The Korean War
The Korean War (1950-1953) is often referred to as America's "forgotten war," because it did not capture the nation's attention as had World War II, nor did it arouse controversy as did the war in Vietnam. In fact, although the Korean War was much shorter than the Vietnam War, the casualties were almost as high, with 54,000 Americans killed and 103,000 wounded. Total casualties for the war reached 1.9 million. In 1995, more than forty years after the conflict ended, a memorial honoring the sacrifices and services of Korean War soldiers was dedicated on the Mall in Washington, D.C., directly across from the Vietnam Veterans' Memorial.
Chandler Christy (1873-1952)
Oil on canvas, 1952, NPG.78.271
National Portrait Gallery,
Smithsonian Institution, Washington, D.C.
Gift of Henry Ostrow
Though General Douglas MacArthur is perhaps best known for his participation in the Korean War, his military service actually began a half-century earlier. In fact, his was one of the longest and most controversial careers of any American military officer. Douglas MacArthur was the son of another famous soldier, Arthur MacArthur II, who led troops in the Civil War, the Spanish American War, and in the Philippines. Encouraged by his father's military successes as well as an ambitious mother, MacArthur entered the United States Military Academy at West Point and graduated at the head of his class in 1903.
MacArthur first led troops into combat in World War I, where he earned honors for his bravery and leadership. After the war he served as superintendent of West Point, as army chief of staff under Herbert Hoover and Franklin Roosevelt, and as military adviser to the new Philippine Commonwealth. After retiring from the U.S. Army in 1937, MacArthur went back into active duty after the Japanese attack on Pearl Harbor on December 7, 1941. As commander of U.S. troops in the southwestern Pacific, he conducted much of the drive to defeat Japan's quest for domination of the Asian Pacific. At the end of the war in the Pacific, MacArthur presided over the surrender ceremonies in Tokyo Bay and headed the military occupation of Japan.
After the war, tensions continued to simmer in many parts of Asia. The first armed conflict erupted in 1950, when forces from the northern half of Korea, which had been placed under Russian supervision after World War II, invaded the U.S.-controlled south. The United States and its allies, fearing communist ambition, agreed to help defend the south under the United Nations banner. By the time General MacArthur organized the movement of troops and war supplies, South Korean forces had been pushed into the far southern tip of the Korean peninsula. On September 15, 1950, in one of the most daring and successful military maneuvers of modern times, MacArthur landed troops at Inchon, far behind North Korean lines. The result was a rout of enemy forces, and the North Koreans were pushed back nearly to China. Fearing an invasion of its territory, China joined the war and launched a full-blown counterattack. Eventually a stalemate was reached near the thirty-eighth parallel, where Korea had been initially divided.

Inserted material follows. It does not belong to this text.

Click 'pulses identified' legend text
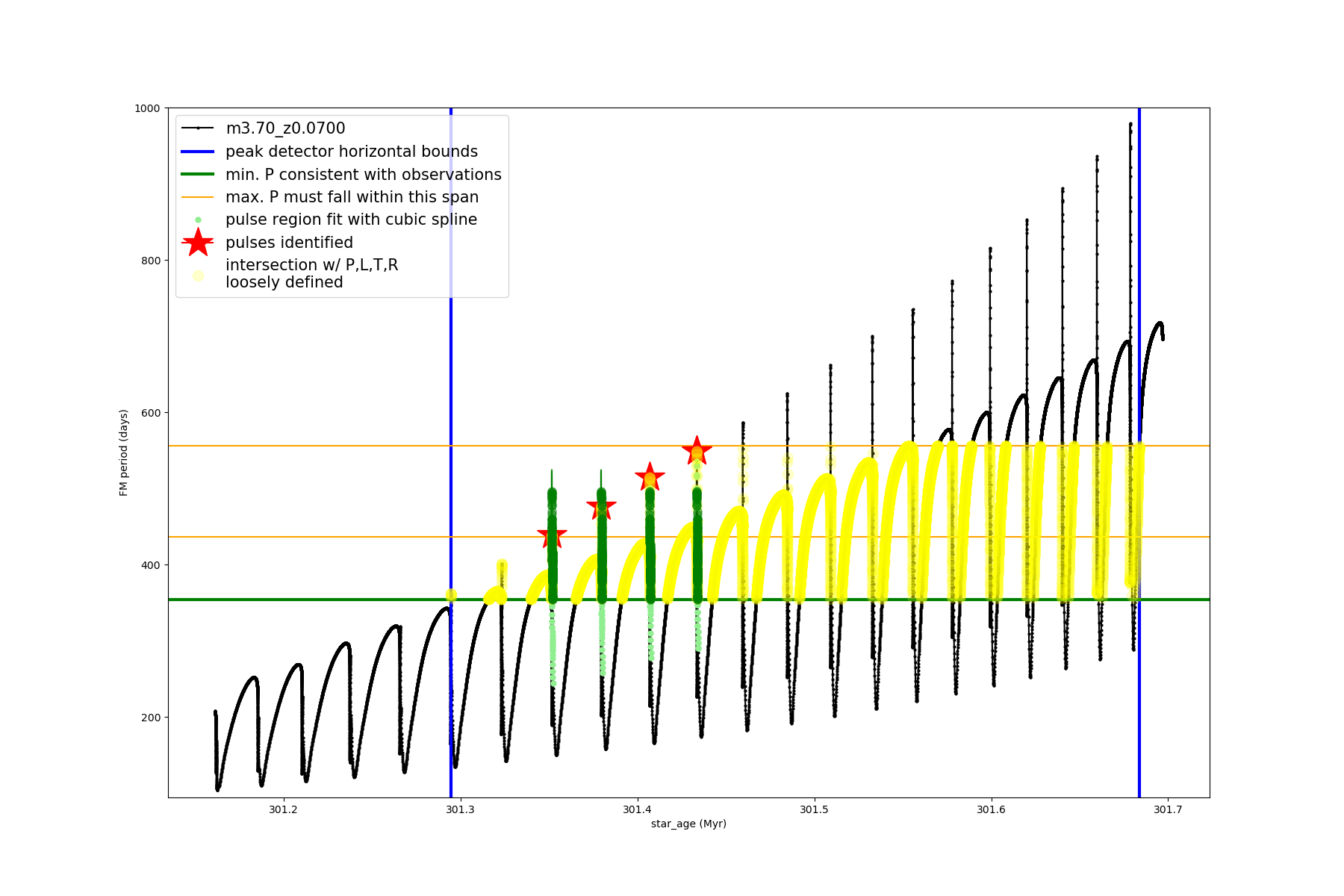Screen dimensions: 1344x896 click(290, 243)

Not wanting to expand the conflict, President Harry Truman would not accept MacArthur's urgings to carry the war across the Korean border into Chinese territory. MacArthur, in turn, made public his dissatisfaction with Truman's position. So began a power struggle that culminated in April 1951, with Truman's dismissal of MacArthur for insubordination. While Truman's popularity plummeted, MacArthur returned home to a hero's welcome. In retrospect, however, the consensus among historians is that MacArthur was unwise to challenge Truman as he did, and he left Truman no choice but to fire him. The Korean conflict dragged on for another two years until an armistice was signed on July 27, 1953, which ended the fighting and created a demilitarized zone between North and South Korea.
Today opinions about General MacArthur remain strongly divided. Some remember him as a brilliant tactician and brave soldier. Others recall his arrogance, penchant for self-serving publicity, and intolerance for criticism. However he is remembered, MacArthur remains one of the most compelling figures of the twentieth century.